Groupby
Group By in Polars
Group by in polars are pretty easy.
// Groupby series as a clone of reference
let groupby_series = vec![
df.column("OpenStatus")?.clone(),
];
let target_column = vec![
"ReputationAtPostCreation",
"OwnerUndeletedAnswerCountAtPostTime",
"Imperative",
"Object-oriented",
"Functional",
"Procedural",
"Generic",
"Reflective",
"Event-driven",
];
let groups = df
.groupby_with_series(groupby_series, false)?
.select(target_column)
.mean()?;
Group By in Native Rust
However, it is quite tricky in native Rust. To make a group by in a thread-safe manner, you’ll need to use a Hashmap with the fold
method.

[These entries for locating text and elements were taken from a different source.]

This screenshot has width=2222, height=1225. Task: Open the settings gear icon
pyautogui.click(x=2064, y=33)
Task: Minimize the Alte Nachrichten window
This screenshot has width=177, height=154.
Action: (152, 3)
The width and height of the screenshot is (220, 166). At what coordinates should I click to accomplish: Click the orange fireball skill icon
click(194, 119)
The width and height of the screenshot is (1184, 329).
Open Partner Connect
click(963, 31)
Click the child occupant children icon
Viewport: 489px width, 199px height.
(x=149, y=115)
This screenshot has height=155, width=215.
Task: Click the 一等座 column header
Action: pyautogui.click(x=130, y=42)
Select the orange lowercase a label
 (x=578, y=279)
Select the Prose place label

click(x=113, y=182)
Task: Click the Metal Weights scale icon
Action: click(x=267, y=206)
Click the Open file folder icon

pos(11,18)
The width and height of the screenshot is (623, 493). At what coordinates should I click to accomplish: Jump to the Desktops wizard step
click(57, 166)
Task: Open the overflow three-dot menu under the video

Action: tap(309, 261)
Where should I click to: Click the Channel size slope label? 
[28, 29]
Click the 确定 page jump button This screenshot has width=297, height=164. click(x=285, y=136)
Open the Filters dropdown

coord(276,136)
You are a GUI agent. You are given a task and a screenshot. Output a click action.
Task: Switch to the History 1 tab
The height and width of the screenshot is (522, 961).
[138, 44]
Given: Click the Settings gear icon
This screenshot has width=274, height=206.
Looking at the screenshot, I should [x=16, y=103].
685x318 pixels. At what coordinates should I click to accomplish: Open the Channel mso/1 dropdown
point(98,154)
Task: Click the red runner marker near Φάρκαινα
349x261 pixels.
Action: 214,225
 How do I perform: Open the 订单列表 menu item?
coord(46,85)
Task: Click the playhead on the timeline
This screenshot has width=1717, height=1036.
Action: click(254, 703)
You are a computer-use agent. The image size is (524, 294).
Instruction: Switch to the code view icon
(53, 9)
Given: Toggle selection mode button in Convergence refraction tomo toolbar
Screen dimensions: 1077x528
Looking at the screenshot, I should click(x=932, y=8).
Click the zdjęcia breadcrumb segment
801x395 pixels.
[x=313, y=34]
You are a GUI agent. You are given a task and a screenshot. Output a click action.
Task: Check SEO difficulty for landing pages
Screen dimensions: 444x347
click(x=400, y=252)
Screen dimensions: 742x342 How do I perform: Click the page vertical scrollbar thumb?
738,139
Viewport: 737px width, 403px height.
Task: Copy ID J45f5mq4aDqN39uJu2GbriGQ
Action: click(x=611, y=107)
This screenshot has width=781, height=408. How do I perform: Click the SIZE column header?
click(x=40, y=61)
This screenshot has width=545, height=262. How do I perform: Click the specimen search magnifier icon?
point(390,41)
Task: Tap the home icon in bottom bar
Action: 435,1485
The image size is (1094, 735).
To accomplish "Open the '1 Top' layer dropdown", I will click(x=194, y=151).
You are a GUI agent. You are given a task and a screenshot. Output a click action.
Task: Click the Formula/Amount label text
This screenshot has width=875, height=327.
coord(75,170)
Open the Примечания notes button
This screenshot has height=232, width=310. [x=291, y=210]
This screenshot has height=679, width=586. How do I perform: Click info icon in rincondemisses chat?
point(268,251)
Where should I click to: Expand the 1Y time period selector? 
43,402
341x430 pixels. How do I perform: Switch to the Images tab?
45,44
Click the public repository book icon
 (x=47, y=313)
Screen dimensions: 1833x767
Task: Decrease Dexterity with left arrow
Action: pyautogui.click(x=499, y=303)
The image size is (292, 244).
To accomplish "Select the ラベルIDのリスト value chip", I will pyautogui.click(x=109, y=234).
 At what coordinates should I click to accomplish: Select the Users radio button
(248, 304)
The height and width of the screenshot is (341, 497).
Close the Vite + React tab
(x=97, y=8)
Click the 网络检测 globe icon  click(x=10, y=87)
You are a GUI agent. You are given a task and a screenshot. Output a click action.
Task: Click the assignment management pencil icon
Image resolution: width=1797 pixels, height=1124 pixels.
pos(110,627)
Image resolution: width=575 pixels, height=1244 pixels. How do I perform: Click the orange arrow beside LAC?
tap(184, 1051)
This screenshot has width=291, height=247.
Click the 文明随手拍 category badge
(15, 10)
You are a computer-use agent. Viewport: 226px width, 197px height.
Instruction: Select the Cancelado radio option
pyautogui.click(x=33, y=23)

Note that, parallel folds are slightly more complicated as folding requires passing data around threads.
let groups_hash: HashMap<String, (utils::GroupBy, i16)> = records
.iter() // .par_iter()
.fold(
HashMap::new(), // || HashMap::new()
|mut hash_group: HashMap<String, (utils::GroupBy, i16)>, record| {
let group: utils::GroupBy = if let Some(wiki) = &record.Wikipedia {
utils::GroupBy {
status: record.OpenStatus.as_ref().unwrap().to_string(),
ReputationAtPostCreation: record.ReputationAtPostCreation.unwrap(),
OwnerUndeletedAnswerCountAtPostTime: record
.OwnerUndeletedAnswerCountAtPostTime
.unwrap(),
Imperative: wiki.Imperative.unwrap(),
ObjectOriented: wiki.ObjectOriented.unwrap(),
Functional: wiki.Functional.unwrap(),
Procedural: wiki.Procedural.unwrap(),
Generic: wiki.Generic.unwrap(),
Reflective: wiki.Reflective.unwrap(),
EventDriven: wiki.EventDriven.unwrap(),
}
} else {
utils::GroupBy {
status: record.OpenStatus.as_ref().unwrap().to_string(),
ReputationAtPostCreation: record.ReputationAtPostCreation.unwrap(),
OwnerUndeletedAnswerCountAtPostTime: record
.OwnerUndeletedAnswerCountAtPostTime
.unwrap(),
..Default::default()
}
};
if let Some((previous, count)) = hash_group.get_mut(&group.status.to_string()) {
*previous = previous.clone() + group;
*count += 1;
} else {
hash_group.insert(group.status.to_string(), (group, 1));
};
hash_group
},
); // }
// .reduce(
// || HashMap::new(),
// |prev, other| {
// let set1: HashSet<String> = prev.keys().cloned().collect();
// let set2: HashSet<String> = other.keys().cloned().collect();
// let unions: HashSet<String> = set1.union(&set2).cloned().collect();
// let mut map = HashMap::new();
// for key in unions.iter() {
// map.insert(
// key.to_string(),
// match (prev.get(key), other.get(key)) {
// (Some((previous, count_prev)), Some((group, count_other))) => {
// (previous.clone() + group.clone(), count_prev + count_other)
// }
// (Some(previous), None) => previous.clone(),
// (None, Some(other)) => other.clone(),
// (None, None) => (utils::GroupBy::new(), 0),
// },
// );
// }
// map
// },
// );
let groups: Vec<utils::GroupBy> = groups_hash
.iter()
.map(|(_, (group, count))| utils::GroupBy {
status: group.status.to_string(),
ReputationAtPostCreation: group.ReputationAtPostCreation / count.clone() as f64,
OwnerUndeletedAnswerCountAtPostTime: group.OwnerUndeletedAnswerCountAtPostTime
/ count.clone() as f64,
Imperative: group.Imperative / count.clone() as f64,
ObjectOriented: group.ObjectOriented / count.clone() as f64,
Functional: group.Functional / count.clone() as f64,
Procedural: group.Procedural / count.clone() as f64,
Generic: group.Generic / count.clone() as f64,
Reflective: group.Reflective / count.clone() as f64,
EventDriven: group.EventDriven / count.clone() as f64,
})
.collect();
Uncomment for multithreading
Performance
Time(s) | Speedup Pandas | |
---|---|---|
Native Rust (Single thread) | .536 s | 2x |
Native Rust (Multithread) | .115 s | 9.5x |
Polars(Single thread) | .131 s | 8.3x |
Polars(Multithread) | .125 s | 8.8x |
Pandas | 1.1 s |
Group By and Merging are the ideal case for Polars. You’ll get 8x more performance than Pandas on a single thread, and Polars handles multithreading, although in my case, it didn’t matter much.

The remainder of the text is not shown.